### Exercise objective
Copy every line of the entries that includes the word "header".

Collected data
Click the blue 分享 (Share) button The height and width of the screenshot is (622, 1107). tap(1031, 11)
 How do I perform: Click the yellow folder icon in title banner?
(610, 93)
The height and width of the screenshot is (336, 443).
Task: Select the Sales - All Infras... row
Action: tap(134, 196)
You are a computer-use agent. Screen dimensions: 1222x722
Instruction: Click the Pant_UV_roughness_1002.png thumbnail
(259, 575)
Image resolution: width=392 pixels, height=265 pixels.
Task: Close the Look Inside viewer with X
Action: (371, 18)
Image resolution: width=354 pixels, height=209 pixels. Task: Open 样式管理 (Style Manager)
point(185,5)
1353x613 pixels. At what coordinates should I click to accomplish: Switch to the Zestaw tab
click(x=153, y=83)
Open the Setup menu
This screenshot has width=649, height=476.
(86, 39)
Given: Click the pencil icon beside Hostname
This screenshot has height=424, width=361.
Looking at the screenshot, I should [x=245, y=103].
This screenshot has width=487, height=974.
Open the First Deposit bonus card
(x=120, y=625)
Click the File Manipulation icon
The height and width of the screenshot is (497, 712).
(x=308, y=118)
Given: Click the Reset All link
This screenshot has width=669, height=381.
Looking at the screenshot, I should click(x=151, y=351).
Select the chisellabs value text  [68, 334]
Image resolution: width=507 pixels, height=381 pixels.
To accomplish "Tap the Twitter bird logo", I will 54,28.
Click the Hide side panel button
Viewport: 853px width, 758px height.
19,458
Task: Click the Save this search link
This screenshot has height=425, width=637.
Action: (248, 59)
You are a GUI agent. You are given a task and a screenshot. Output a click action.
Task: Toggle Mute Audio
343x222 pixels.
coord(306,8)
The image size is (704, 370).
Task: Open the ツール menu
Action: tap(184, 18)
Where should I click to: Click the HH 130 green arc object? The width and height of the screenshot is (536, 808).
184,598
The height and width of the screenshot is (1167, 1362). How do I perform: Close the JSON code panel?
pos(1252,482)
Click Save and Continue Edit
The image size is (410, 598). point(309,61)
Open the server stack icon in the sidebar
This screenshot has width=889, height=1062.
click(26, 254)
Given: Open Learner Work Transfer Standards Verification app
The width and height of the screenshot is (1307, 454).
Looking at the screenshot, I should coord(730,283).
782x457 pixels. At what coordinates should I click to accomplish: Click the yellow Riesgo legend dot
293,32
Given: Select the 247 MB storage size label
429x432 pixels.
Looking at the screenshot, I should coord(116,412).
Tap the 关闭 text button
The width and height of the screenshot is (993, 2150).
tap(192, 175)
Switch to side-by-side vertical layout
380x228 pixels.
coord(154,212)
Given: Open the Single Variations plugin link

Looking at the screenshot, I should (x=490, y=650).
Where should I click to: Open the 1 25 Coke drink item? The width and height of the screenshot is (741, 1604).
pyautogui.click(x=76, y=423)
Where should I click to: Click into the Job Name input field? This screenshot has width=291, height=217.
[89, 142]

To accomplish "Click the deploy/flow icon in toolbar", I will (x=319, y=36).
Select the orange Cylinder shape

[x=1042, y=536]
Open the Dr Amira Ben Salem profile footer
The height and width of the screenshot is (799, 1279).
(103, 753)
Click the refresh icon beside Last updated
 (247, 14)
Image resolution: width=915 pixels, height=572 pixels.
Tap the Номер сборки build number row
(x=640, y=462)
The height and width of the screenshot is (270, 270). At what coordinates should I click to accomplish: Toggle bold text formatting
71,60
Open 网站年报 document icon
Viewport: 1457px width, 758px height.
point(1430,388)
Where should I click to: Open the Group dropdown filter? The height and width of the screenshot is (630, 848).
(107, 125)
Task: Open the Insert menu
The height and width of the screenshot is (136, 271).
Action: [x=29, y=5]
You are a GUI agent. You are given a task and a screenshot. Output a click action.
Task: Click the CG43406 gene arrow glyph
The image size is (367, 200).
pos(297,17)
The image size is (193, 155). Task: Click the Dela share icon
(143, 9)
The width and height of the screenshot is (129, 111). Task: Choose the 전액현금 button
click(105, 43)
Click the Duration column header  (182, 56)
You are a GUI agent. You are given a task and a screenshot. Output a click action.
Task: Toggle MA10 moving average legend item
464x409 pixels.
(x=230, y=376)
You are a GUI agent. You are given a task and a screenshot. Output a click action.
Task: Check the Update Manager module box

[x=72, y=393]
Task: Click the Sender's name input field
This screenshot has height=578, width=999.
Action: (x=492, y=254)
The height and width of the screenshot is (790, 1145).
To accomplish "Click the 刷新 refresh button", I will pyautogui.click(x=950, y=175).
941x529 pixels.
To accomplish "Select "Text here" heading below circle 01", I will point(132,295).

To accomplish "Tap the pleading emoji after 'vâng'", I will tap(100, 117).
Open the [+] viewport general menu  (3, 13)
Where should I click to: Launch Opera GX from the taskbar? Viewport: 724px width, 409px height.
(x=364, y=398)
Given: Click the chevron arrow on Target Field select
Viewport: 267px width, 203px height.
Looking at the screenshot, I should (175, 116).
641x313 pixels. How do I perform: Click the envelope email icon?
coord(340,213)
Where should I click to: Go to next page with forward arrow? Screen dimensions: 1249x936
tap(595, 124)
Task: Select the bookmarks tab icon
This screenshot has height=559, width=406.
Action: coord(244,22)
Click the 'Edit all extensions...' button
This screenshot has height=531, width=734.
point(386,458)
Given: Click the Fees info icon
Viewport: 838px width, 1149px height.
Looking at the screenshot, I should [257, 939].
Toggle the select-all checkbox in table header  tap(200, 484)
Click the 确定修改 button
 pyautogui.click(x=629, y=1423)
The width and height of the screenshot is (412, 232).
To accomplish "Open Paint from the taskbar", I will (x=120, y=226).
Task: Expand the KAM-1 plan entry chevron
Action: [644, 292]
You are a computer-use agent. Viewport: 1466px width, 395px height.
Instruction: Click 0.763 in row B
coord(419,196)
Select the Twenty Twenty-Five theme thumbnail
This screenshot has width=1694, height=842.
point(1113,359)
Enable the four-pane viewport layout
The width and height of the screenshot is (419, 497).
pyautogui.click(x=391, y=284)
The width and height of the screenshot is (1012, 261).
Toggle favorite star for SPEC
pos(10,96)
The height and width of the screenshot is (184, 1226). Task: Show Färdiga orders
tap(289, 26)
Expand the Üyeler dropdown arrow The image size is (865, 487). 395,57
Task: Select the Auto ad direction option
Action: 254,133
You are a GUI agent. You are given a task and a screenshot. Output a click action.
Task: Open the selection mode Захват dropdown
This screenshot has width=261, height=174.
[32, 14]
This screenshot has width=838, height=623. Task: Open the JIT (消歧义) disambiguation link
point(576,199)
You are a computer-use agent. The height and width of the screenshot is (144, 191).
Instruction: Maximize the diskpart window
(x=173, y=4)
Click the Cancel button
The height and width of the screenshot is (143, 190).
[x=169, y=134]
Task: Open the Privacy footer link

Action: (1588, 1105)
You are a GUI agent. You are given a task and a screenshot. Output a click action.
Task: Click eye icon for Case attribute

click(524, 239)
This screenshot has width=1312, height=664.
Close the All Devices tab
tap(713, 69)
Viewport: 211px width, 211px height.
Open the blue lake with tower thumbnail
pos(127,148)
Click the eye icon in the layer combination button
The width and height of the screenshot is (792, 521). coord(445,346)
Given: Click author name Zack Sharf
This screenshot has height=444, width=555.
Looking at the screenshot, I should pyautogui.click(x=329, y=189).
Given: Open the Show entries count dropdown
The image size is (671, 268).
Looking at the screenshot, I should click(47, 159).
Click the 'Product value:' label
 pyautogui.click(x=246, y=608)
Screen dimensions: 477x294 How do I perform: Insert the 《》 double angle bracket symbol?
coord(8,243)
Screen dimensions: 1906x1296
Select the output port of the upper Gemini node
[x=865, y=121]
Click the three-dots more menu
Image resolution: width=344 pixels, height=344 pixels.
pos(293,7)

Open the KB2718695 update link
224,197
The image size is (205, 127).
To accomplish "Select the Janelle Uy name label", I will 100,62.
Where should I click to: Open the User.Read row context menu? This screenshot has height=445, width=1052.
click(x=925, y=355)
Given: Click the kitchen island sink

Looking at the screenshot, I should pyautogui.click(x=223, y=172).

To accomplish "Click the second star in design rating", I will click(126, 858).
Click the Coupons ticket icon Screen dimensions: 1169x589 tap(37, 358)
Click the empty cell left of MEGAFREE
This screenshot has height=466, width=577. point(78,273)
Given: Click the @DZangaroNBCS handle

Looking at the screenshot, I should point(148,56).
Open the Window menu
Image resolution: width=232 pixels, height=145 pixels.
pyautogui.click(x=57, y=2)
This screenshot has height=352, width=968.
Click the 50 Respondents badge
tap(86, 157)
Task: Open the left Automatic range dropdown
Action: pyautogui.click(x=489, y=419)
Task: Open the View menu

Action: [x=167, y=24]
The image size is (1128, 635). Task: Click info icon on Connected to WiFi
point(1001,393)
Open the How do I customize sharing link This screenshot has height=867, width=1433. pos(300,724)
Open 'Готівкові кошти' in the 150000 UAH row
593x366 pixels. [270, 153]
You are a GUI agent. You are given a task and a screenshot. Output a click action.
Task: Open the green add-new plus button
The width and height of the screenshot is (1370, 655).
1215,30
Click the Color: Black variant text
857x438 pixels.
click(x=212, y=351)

### Output of the exercise
Click the Duration column header  (182, 56)
Toggle the select-all checkbox in table header  tap(200, 484)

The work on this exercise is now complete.